With a nine-year career and a trunkful of medals, Yevgenia Pavlina is one of the most successful gymnasts of the 1990s. Regardless, it still took her a long, frustrating climb before she made it to the top.
Born in Minsk on July 20, 1979, the lanky Pavlina started gymnastics at the age of 7. She trained 48 hours per week at club Dynamo Minsk with Irina Leparskaya and Belarussian master Galina Krylenko. Pavlina made her senior
debut at the 1993 Medico Cup in Austria, where she placed 3rd in the all-around and took two more bronze medals with clubs and ribbon. At the Coupe d'Opale she placed 4th, but the new senior struggled to 17th at the Corbeil International.
Later that year she got her big break, however, at the expense of more famous teammate Larissa Lukyanenko. When Lukyanenko broke her ankle in training, Pavlina, just 14 years old, was called upon to replace her in the 1993 World Championships. She helped the Belarussian 5th-place effort, then went on to place 13th in the all-around.
In 1994 Pavlina was passed over for major international assignments in favor of seasoned teammates Lukyanenko and Tatiana Ogryzko. Pavlina competed at the Julieta Shishmanova Cup, where she won the bronze, and the Spring Cup, where she was 6th.
The following year, Pavlina took on greater responsibility within the Belarussian team. She placed 6th at the European Cup in Italy, then 14th at the European Cup in Russia. At the International of Ljubljana, the fast-moving gymnast scored her first big win; she also won titles with rope and clubs. She followed up this result with another 6th place, this time at the Alfred Vogel Invitational, and 10th place at the 1995 World Championships.
Pavlina was not chosen for the 1996 Belarussian Olympic Team, but she did compete in most major events that year. After a win at the San Francisco Invitational, she came in 5th at the Kalamata Cup, 6th (qualifying round) at the International of Ljubljana, and 4th in the International Hungarian Cup. In Corbeil she notched a 9th-place ranking, and also came in 4th in the team competition. At the apparatus finals-only 1996 World Championships Pavlina managed 6th with clubs, but then redeemed herself with the ribbon bronze.

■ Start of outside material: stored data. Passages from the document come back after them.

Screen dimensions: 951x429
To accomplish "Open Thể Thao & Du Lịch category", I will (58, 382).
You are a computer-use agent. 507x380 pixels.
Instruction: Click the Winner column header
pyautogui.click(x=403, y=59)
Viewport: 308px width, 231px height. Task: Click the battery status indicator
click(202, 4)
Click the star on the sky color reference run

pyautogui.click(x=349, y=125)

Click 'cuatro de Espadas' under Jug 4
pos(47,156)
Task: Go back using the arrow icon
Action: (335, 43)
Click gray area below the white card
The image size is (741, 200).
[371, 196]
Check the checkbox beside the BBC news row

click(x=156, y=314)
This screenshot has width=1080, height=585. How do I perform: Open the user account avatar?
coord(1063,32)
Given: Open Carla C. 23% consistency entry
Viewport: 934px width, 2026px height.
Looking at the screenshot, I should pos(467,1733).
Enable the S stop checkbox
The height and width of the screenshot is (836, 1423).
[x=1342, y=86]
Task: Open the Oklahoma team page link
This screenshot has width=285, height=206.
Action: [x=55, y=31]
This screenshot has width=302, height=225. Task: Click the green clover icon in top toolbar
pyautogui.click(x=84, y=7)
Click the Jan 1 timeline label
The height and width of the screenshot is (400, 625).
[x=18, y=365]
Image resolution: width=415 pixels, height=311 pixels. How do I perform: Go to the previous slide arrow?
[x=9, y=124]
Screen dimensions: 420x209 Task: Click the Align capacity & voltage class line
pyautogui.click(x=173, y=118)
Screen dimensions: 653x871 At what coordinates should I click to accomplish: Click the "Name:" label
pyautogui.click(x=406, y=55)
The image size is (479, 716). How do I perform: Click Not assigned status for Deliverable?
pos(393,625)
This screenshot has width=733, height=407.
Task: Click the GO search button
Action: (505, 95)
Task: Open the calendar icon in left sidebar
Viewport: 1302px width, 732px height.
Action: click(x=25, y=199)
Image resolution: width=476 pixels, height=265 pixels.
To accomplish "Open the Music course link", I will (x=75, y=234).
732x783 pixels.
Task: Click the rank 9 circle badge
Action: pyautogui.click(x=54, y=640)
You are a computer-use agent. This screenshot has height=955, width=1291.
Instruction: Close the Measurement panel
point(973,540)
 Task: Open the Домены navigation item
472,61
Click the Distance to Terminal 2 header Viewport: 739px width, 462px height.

After the retirement of Lukyanenko, Pavlina stepped up to become the Belarussian number two. At the 1997 Schmiden International, she scored the all-around silver as well as all four apparatus golds. The Derjugina Cup was another success for her; she earned a pair of bronze medals for the all-around and rope. At the Gymnastics Masters competition in Germany, she was awarded medals for each event: silver with hoop, bronze with ball, and gold with clubs and ribbon. Although she didn't fare as well at the European Championships -- 9th all-around -- she narrowly missed out on a medal (4th) at the 1997 World Championships.
With Ogryzko's retirement following the World Championships, Pavlina took over leadership of her team. She was first at the Schmiden International in 1998, and 4th at the DTB Cup (where she also won two silvers for clubs and ribbon and a bronze for rope). But that year's European Championships would be her greatest success. A precise, action-filled, expressive performance gave her the all-around silver, as well as a bronze with ribbon and a gold in the team event. Shortly after, she finished 3rd at the Goodwill Games.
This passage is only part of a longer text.